> **Task description**:
Output exactly, with nothing added, the entries from the first line through the line with "Open World News skyline thumbnail".

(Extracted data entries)

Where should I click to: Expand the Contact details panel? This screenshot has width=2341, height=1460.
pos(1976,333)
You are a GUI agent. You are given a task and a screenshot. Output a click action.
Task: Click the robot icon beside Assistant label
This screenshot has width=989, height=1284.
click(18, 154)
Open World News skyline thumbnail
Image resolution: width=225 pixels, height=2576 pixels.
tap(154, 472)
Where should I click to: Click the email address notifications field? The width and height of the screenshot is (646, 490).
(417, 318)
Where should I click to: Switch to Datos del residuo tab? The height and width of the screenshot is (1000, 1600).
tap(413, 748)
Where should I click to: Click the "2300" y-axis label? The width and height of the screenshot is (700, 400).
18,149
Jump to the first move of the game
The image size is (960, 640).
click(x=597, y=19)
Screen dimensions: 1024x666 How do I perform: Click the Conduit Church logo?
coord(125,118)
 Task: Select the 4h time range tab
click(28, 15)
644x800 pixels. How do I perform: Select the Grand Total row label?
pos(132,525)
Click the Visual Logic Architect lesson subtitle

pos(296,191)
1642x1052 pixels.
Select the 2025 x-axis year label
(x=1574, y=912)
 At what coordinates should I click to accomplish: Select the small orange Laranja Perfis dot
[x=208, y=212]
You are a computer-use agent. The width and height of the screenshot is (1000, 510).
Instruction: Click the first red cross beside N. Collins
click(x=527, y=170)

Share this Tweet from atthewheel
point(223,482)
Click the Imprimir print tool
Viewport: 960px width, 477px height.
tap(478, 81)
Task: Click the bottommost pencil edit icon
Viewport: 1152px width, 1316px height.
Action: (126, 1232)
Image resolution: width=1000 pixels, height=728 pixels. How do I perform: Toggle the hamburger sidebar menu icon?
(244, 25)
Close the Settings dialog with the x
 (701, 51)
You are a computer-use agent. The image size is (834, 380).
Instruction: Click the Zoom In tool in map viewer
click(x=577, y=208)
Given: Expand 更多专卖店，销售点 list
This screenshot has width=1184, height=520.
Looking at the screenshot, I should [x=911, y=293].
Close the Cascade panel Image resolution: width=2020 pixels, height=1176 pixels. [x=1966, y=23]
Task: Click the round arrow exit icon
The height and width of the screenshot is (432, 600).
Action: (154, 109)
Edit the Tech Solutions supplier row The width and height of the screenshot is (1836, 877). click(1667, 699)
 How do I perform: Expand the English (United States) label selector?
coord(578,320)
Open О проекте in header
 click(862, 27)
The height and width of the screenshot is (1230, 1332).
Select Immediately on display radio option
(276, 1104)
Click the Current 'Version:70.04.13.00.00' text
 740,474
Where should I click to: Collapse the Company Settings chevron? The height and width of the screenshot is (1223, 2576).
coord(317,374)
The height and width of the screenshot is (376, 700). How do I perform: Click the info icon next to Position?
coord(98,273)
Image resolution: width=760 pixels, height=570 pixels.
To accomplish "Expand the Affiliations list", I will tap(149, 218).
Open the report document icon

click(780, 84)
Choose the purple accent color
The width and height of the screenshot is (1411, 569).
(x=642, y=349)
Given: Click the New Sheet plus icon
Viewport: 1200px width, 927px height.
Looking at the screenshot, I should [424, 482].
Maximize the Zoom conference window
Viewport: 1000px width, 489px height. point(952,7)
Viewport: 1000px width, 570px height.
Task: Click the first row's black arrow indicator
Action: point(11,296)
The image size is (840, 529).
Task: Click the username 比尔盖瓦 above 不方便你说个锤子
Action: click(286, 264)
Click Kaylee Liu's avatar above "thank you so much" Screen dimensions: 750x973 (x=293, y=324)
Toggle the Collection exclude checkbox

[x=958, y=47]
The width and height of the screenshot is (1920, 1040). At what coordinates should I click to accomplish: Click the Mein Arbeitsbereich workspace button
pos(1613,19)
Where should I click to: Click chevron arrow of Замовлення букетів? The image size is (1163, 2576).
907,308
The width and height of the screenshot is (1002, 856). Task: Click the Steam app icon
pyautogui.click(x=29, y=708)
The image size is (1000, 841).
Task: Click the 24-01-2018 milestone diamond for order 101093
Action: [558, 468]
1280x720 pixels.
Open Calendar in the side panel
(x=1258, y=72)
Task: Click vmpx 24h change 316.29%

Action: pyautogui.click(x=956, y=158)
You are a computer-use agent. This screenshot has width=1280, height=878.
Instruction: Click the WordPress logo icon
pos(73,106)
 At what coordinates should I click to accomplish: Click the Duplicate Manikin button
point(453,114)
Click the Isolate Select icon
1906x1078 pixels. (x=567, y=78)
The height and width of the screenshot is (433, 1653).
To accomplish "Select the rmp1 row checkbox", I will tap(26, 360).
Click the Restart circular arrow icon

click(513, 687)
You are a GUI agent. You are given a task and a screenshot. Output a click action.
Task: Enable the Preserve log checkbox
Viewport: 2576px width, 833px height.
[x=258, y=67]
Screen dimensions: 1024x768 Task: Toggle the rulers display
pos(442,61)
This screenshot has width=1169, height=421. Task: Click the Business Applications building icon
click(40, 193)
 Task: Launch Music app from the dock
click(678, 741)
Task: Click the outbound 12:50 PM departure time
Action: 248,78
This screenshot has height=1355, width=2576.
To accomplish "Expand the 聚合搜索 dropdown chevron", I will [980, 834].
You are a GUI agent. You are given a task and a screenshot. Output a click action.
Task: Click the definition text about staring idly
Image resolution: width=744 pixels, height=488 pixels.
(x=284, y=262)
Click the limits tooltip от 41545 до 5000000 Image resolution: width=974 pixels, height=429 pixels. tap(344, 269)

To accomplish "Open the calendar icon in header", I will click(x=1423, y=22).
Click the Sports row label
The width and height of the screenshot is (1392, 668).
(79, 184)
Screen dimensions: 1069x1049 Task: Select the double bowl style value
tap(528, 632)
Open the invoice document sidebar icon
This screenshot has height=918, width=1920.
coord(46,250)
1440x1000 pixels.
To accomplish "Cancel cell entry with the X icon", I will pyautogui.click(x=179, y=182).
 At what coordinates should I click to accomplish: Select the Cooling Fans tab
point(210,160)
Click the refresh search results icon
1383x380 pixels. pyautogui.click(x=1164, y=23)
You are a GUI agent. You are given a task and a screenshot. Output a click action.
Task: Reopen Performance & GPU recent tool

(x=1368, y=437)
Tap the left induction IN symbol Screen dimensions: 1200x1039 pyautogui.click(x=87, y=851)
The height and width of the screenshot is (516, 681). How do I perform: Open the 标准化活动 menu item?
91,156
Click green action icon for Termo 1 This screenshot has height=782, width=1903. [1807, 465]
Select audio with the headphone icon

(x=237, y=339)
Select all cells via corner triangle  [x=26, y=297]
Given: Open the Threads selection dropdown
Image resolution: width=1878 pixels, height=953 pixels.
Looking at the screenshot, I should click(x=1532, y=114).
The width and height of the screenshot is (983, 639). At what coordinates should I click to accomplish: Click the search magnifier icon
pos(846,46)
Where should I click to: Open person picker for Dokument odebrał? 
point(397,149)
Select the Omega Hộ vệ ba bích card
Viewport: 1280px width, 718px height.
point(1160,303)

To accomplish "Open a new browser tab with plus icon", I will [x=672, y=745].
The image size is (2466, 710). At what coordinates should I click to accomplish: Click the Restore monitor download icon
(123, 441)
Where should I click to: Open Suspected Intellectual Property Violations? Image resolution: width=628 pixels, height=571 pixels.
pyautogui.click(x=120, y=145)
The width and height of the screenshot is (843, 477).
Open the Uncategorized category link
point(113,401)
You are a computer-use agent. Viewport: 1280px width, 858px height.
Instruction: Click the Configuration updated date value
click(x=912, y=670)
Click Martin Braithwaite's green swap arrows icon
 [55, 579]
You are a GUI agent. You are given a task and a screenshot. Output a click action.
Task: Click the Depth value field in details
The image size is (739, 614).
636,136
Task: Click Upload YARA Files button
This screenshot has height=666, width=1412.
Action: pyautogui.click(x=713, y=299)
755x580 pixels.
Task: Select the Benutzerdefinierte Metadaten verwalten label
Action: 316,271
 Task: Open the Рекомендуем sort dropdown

> **Solved exercise**:
Where should I click to: Expand the Contact details panel? This screenshot has width=2341, height=1460.
pos(1976,333)
You are a GUI agent. You are given a task and a screenshot. Output a click action.
Task: Click the robot icon beside Assistant label
This screenshot has width=989, height=1284.
click(18, 154)
Open World News skyline thumbnail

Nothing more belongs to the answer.